Nel corso di un servizio di vigilanza marittima lungo la costa garganica, la Sezione Operativa Navale della guardia di finanza di Manfredonia, sotto il coordinamento del Reparto Operativo Aeronavale della guardia di finanza di Bari, ha sequestrato circa 1.200 ricci di mare pescati illegalmente nelle acque prospicienti una spiaggia del Comune di Mattinata.
L’intervento rientra nell’ambito delle attività di prevenzione e contrasto agli illeciti ambientali e si è concentrato sui siti costieri del Promontorio del Gargano, aree facilmente raggiungibili dall’entroterra attraverso strade secondarie e per questo particolarmente esposte a fenomeni di pesca di frodo.
Il controllo lungo la costa del Gargano
L’operazione, condotta con l’impiego di un’unità navale del Corpo, ha permesso di individuare due soggetti provenienti dalla provincia di Barletta Andria Trani, sorpresi mentre praticavano pesca subacquea illegale di ricci di mare nei fondali adiacenti a una spiaggia del territorio di Mattinata.
Dopo un’accurata perlustrazione dell’area, i finanzieri hanno accertato l’attività illecita e proceduto al sequestro dell’intero pescato e della bombola da sub utilizzata per l’immersione.
Sanzioni e ripopolamento dei fondali
Nei confronti dei due pescatori di frodo sono state elevate sanzioni amministrative per un importo complessivo di 4.000 euro.
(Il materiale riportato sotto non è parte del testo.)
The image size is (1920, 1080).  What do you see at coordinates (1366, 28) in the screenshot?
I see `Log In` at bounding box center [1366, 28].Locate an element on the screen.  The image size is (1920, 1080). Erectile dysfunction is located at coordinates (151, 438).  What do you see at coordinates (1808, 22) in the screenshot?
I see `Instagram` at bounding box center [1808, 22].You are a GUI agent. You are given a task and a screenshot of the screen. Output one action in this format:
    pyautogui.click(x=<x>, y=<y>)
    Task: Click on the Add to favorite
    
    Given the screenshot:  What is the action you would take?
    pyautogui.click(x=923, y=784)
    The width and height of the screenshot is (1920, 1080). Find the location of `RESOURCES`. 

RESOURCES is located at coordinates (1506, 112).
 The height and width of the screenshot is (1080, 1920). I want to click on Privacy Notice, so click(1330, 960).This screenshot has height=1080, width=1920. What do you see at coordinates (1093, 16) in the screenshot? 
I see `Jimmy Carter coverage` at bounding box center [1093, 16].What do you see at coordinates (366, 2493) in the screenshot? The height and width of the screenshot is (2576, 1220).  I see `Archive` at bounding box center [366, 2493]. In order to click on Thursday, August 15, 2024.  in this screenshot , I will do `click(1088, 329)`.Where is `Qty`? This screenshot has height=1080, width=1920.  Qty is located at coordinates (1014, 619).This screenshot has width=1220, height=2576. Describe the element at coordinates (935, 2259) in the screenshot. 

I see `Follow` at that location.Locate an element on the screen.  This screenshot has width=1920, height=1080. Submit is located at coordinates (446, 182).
I ricci di mare sequestrati sono stati immediatamente rigettati in mare, così da assicurarne la sopravvivenza e favorire il ripopolamento dei fondali, considerato il ruolo fondamentale di questi organismi nel mantenimento dell’equilibrio dell’ecosistema marino.
Divieto di pesca ancora in vigore
La guardia di finanza ha ricordato che la pesca del riccio di mare è attualmente vietata lungo tutte le coste pugliesi, proprio per consentire la ricostituzione della specie, messa a rischio da anni di prelievi indiscriminati.
Il Reparto Operativo Aeronavale di Bari continua a garantire un presidio costante delle acque territoriali, con particolare attenzione al contrasto della pesca fraudolenta e al successivo commercio illegale dei prodotti ittici, a tutela dell’ambiente marino, della salute pubblica e dell’economia legale.